On #MemorialDay I generally feel two things: sadness and anger.
I am sad, in remembering the deaths of so many service members, that many of them died over lies. They were fed propaganda, that so-and-so country was a ‘national security threat’ or ‘threatens our national interests,’ when the reality was that the alleged country was far from us and couldn’t truly do us harm if they wanted to. It is sad that so many people who would have otherwise been loving and vibrant human beings had their lives cut short or tragically altered.
However, it saddens me even more to see that the populace is time and time again led to support sending young men and women off to fight because of the same lies and deceit. The politicians urge that people “rally around the troops” and “support the troops,” however, for some reason, that means not questioning the underlying assumptions as to why they are going to war in the first place. Rather, the people should be content to let their sons and daughters, fathers and mothers, nieces and nephews go off to a far-away land and risk life and limb while the most important action one can take is to buy and display a “Support The Troops” bumper sticker.
On #MemorialDay, we remember the death of fallen servicemen and women; however, we don’t remember other deaths on multiple levels. We view their deaths as something purely physical, but in doing so we also lose sight of the emotional deaths that take place in the surviving family members. Each time someone is lost, a significant part of the family dies with them, never to return. Also ignored are the spiritual deaths that take place when a person becomes so distraught by the horrors and tragedies of war that they take their own life. In order for someone to do that, their spirit, their will to live, must first die.
I feel anger as well. I am angry at the politicians, generals, and defense contractors that encourage these wars and, in many ways, benefit directly from them while having to deal with none of the pain, suffering, and grief. Their children to not get sent off to war, they don’t themselves fight in wars, rather they sit quietly as they send poor and working-class people, en masse, to fight. It reminds me of the quote attributed to Jay Gould, a 19th century robber baron who said, “I can hire one-half of the working class to kill the other half.” That is exactly what is happening, but on a global scale. The (mainly) poor people who make up the US military are sent out to kill other poor people all over the world.

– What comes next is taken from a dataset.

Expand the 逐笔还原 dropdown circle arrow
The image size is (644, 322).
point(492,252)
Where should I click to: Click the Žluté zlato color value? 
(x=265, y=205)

I am angry that the people don’t seem to wake up to the lies and deception. We continue to be led into war after war, whether it be called a war or a ‘humanitarian intervention,’ whether we quickly go into a conflict or slowly but surely ramp up our footprint and engage in “mission creep.”
In order to stop this madness, we have to ask some serious questions such as “What are the real reasons we are going to war?” and “Who benefits from these wars?” However, one of the most important questions we can ask is this: “Why do they always send the poor?” Because when we ask that, we will begin to see that there is not just a political or economic problem, but that war is a class problem that we must confront from an intersectional, class-based analysis. Only then will we be able to break free from the inter-linked chains of racism, imperialism, colonialism, patriarchy, and classism that make up war.